Pour mémoire, les précédents objectifs sur le genre pour l’AFD, inscrits dans le cadre de la Stratégie internationale de la France 2018-2022 en matière d’égalité entre les femmes et les hommes, et validés par le CICID de 2018, précisaient que 50 % des volumes annuels d’engagements de l’AFD auraient un objectif genre principal ou significatif (CAD 1 ou CAD 2) d’ici à 2022, et que 100 % des projets et programmes de l’AFD feraient l’objet d’une analyse Genre au regard du marqueur Genre de l’OCDE. Ainsi, l’AFD mesure la part (en nombre et en volume) de projets marqués CAD 1 ou CAD 2 et, depuis 2019, 100 % des projets financés par l’AFD dans les Etats étrangers bénéficient d’une analyse Genre.
Ainsi, entre 2018 et 2022, l’objectif de 50% du volume d’activité octroyé par l’AFD (comprenant les projets notés CAD1 et CAD2) a été poursuivi, atteint puis dépassé. Plus spécifiquement en 2021, l’objectif de 50 % des volumes de projets notés 1 ou 2 a été atteint (51% des volumes, représentant 4,3 Mds€ de projets). Le montant des projets notés 2 selon le marqueur CAD sur le genre, en prêts et subventions, a largement dépassé le montant cible des 600 millions d’euros, atteignant 857 millions à travers 98 concours. Les chiffres de 2022 indiquent que 62% des projets octroyés ont été notés CAD 1 et CAD 2, soit un équivalent de 5,2 Milliards d’euros. Le montant CAD 2 en prêt et en subvention était de 691 millions d’euros.

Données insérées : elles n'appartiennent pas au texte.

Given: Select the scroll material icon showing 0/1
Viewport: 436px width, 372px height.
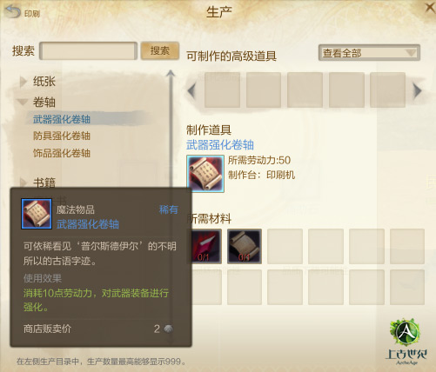Looking at the screenshot, I should pyautogui.click(x=245, y=246).
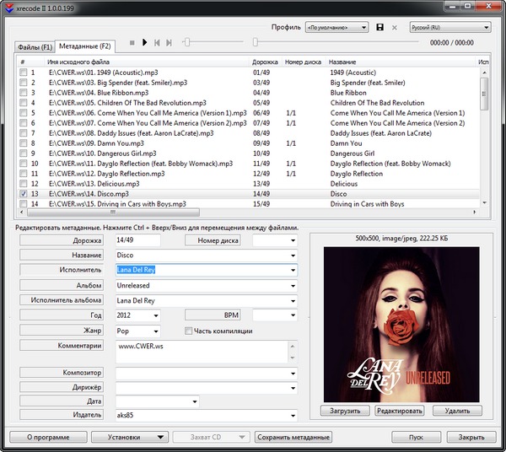
Task: Click the playback seek slider
Action: point(337,41)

Focus 2030 : Ce qui n’est pas mesuré n’est pas visible. La collecte, la qualité et la disponibilité des données sont essentielles pour faire état des inégalités, mesurer les progrès et orienter les politiques publiques. L’AFD a rejoint le partenariat Data2x hébergé par la Fondation des Nations unies afin de contribuer à l’égalité femmes-hommes, notamment par une meilleure collecte de données désagrégées par sexe et leur utilisation pour promouvoir des politiques publiques plus efficaces et équitables. Quels sont les manques les plus importants en matière de données genrées et quelles ont été les principales réussites du partenariat ?

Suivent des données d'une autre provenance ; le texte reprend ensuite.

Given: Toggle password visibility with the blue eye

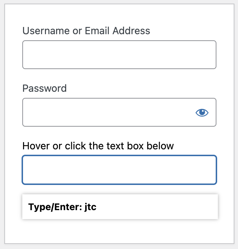Looking at the screenshot, I should [x=202, y=112].
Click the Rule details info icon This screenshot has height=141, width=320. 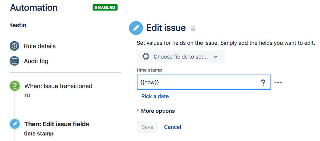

Mar Merita Blat : Il existe aujourd’hui de plus en plus de données sexuées, ce qui est à saluer. Malheureusement, celles-ci ne sont pas systématiques, et sont rarement accompagnées d’une analyse systémique qui permette leur correcte intégration et utilisation dans les politiques publiques qu’elles peuvent accompagner. Selon moi, en plus de ce défi essentiel, il reste également à restituer quantitativement et qualitativement l’impact transformationnel de l’empouvoirement et du changement féministe. Ces transformations profondes des normes sont à la clé de la réussite de l’égalité de genre, et on peine aujourd’hui à les transformer en données.
NB : Les opinions exprimées dans cet entretien sont celles de l’interviewé·e et ne reflètent pas nécessairement les positions de Focus 2030.